Further work - Broadband performance data (Speedtest) vs NBN Technology
An activity to compare NBN technology maps (see https://www.data.gov.au/dataset/national-broadband-network-connections-by-technology-type) (showing regions of FTTP, HFC, FTTC, FTTB, FTTN etc) and average Speedtest results is underway. This will produce maps of Australia cities, showing distribution of speeds, and eventually average speed by NBN technology. There is also a plan to compare broadband speeds with SEIFA index, the socio-economic index of areas, to see if broadband speeds vary by wealth of neighbourhoods.
Figure 4. Speedtest results across Melbourne Q2 2020; colour coded by speed (Data Figshare; Source: Twitter).

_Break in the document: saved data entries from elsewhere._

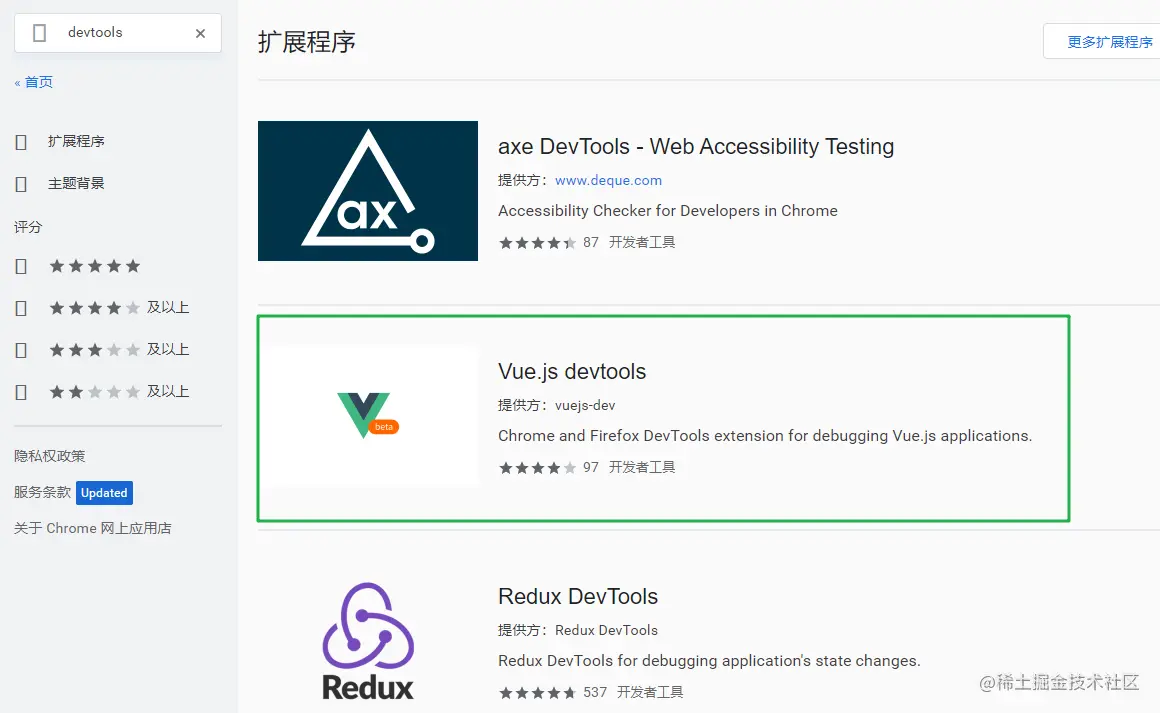Open the www.deque.com provider link
Viewport: 1160px width, 713px height.
[608, 180]
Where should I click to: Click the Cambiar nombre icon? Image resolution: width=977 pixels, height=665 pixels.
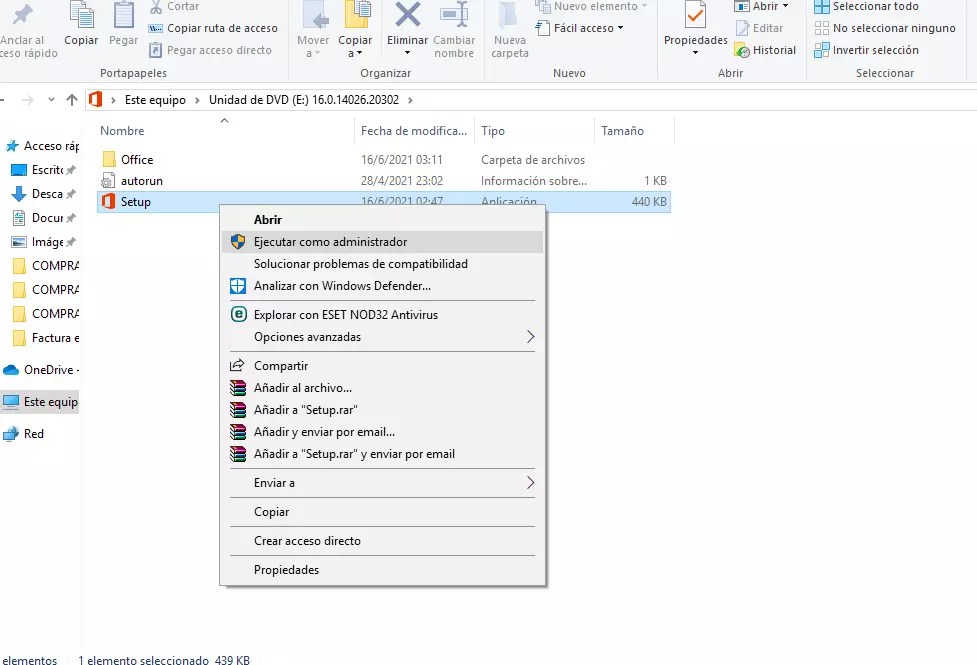454,27
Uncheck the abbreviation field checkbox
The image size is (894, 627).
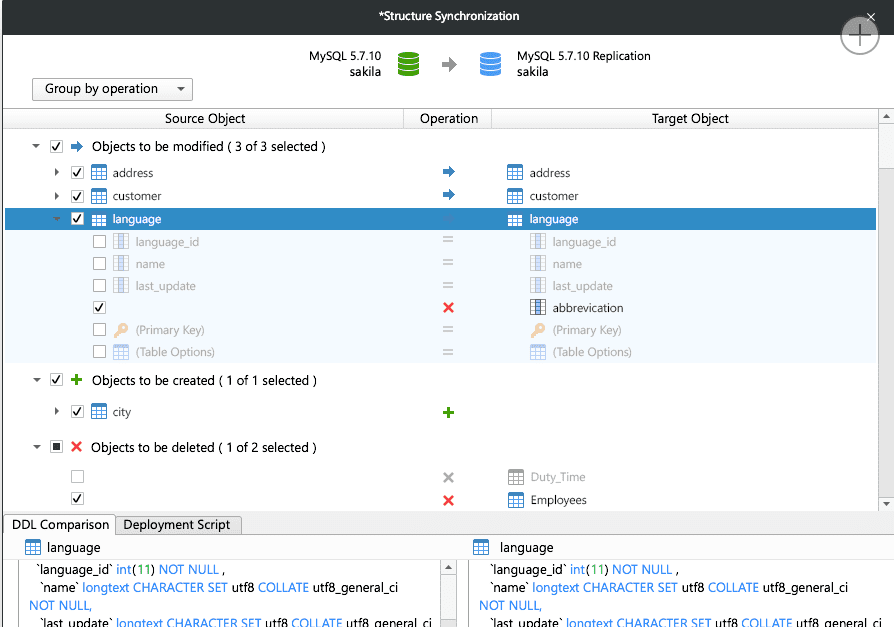tap(98, 307)
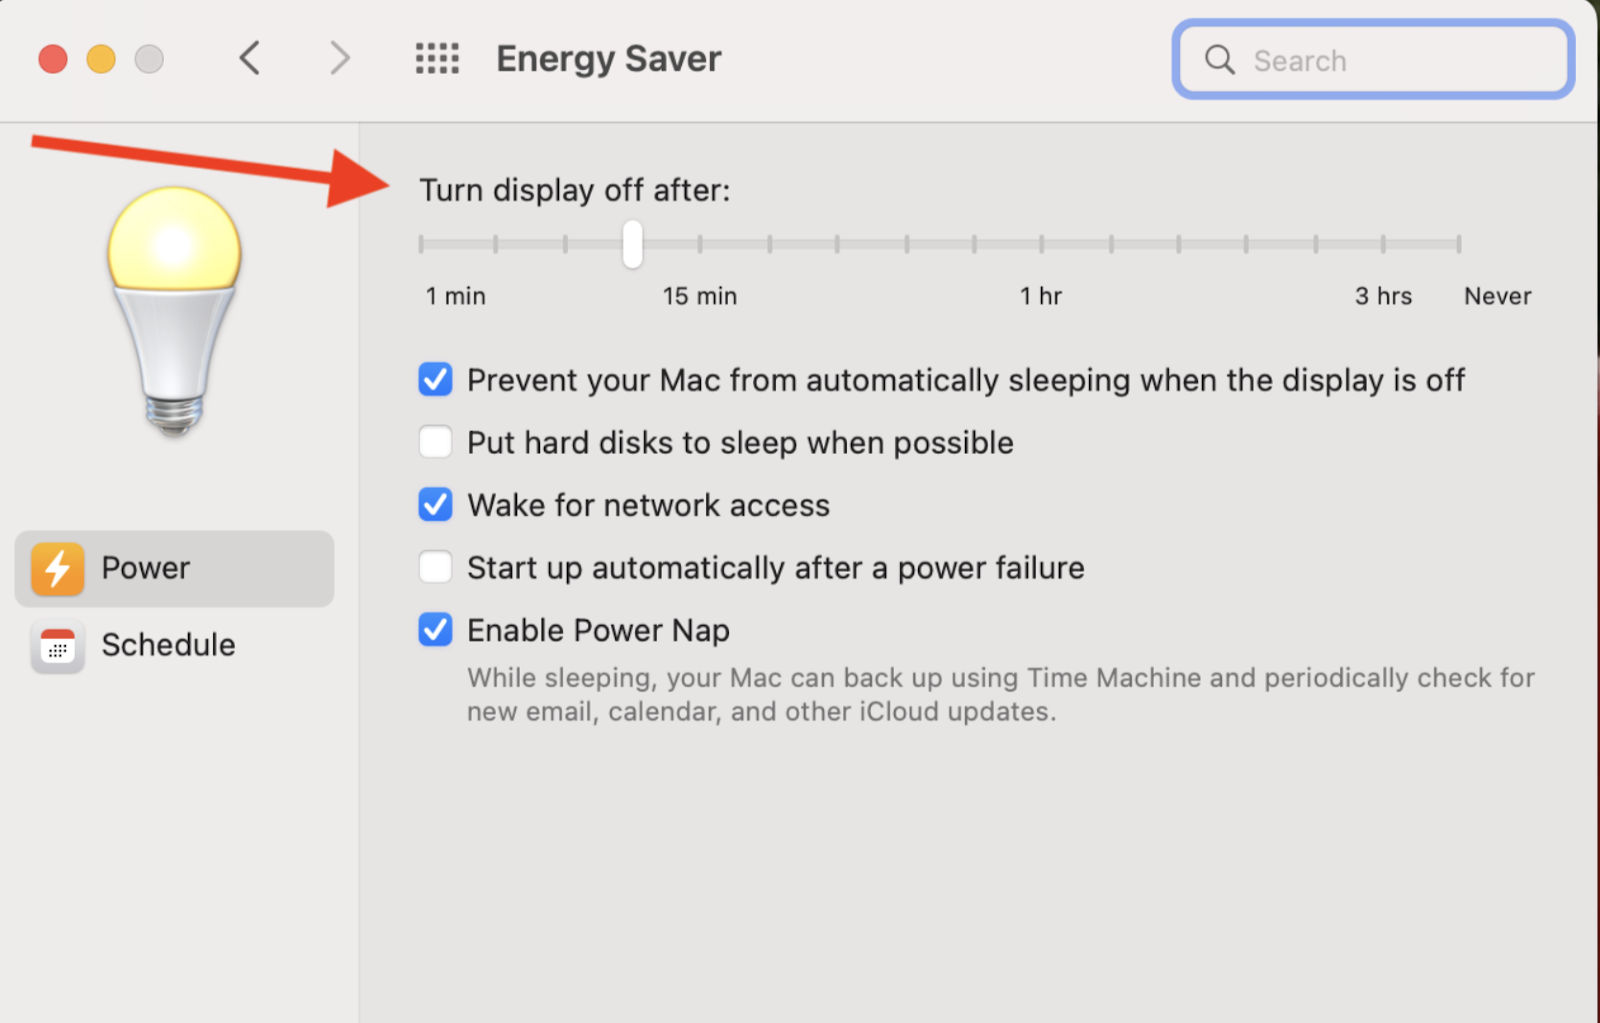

The results show speeds vary across the city, with patches of faster broadband, north of Geelong, and in outer west, and in wealthy inner-east suburbs and slower on the fringes of the city, but across the suburbs, your mileage will vary. See Twitter thread for more images and analysis. This data is also loaded to the AURIN geospatial workbench, where Australian researchers can access the data online (Figure 5).
Figure 6: Speedtest data Q3 2020 - AURIN - three colour (less than 20Mbps; grey; over 90Mbps; blue; Rest = red) (Data/Image: Figshare).